Featuring artwork & words by Dr. Eleonora Adami, Sci-Illustrate Stories. Set in motion by Dr. Radhika Patnala.

You most certainly have heard about Marie Curie, but do you know that the nickname “first lady of Physics” was coined for an Asian scientist?

Early years

Chien-Shiung Wu was born in Liuhe (Jiangsu province), China, in 1912 in a well-to-do family. Her father was a progressivist supporter of women equality and strongly encouraged her interests, resilience and tenacity. In 1929 Chien-Shiung was admitted to the National Central University in Nanjing, one of the oldest and most prestigious institutions in China, majoring in mathematics; only later she transferred to physics. She was one of the top students at the University and for 2 years after graduation she worked as an assistant at Zhejiang University and became a researcher at the Institute of Physics of the Academia Sinica. Her supervisor was a female Professor — Gu Jing-Wei — who had studied in US and encouraged her to spread her wings and consider a PhD abroad. This mentorship was very important for building up confidence in the young Chien-Shiung, who, following her supervisor’s advice, enrolled at Berkeley.

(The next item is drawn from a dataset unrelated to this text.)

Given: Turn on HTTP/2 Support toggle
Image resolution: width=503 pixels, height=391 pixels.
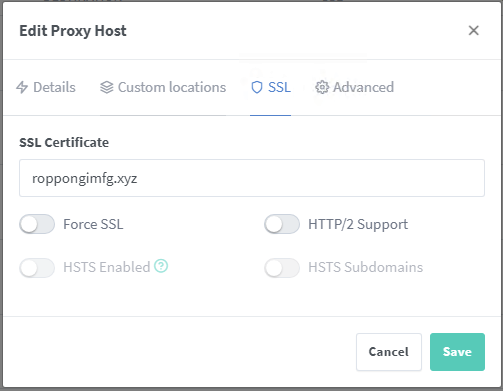Looking at the screenshot, I should pyautogui.click(x=282, y=224).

Graduate studies and the Manhattan Project

On the other side of the ocean, many started to recognise her talent and brilliance; She quickly became Emilio Segre’s favourite student, as they worked together on beta decay — a field in which she eventually became an authority. She completed her PhD in 1940s and was elected to Phi Beta Kappa, the US academic honour society. Two years later, she moved to the east coast of the United States, as she managed to secure a junior faculty position at Smith College, and later at Princeton, where she became the first female faculty ever hired in the physics department.

At this point, World War II was a sad and tangible reality and an anti-Asian sentiment that was growing in the US. Chien-Shiung was however recognized as one of the most brilliant minds in physics at the time and was recruited to join the Manhattan Project’s Substitute Alloy Materials (SAM) Laboratories at Columbia to work on radioactive uranium separation with Segre and Fermi. Later on, like many of her colleagues, she distanced herself from the Project, due to its destructive outcome.

ROBERT W. KELLEY/LIFE PICTURE COLLECTION VIA GETTY IMAGES

Does the universe have an innate sense of “direction”?

In her post-war research at Columbia, she continued to focus on beta decay and one specific moment conclusively crowned her as the First Lady of Physics. In the mid 1950s, she was asked by Lee and Yang, two Chinese colleagues, to set-up an experiment to test whether the law of conservation of parity held true in beta decay. Parity symmetry was previously studied for the electromagnetic and strong interactions, but they were wondering whether it also applied to weak interactions. According to parity symmetry, laws of physics should not differentiate between up/down, left/right, since these are arbitrary, as they would be defined according to a reference system.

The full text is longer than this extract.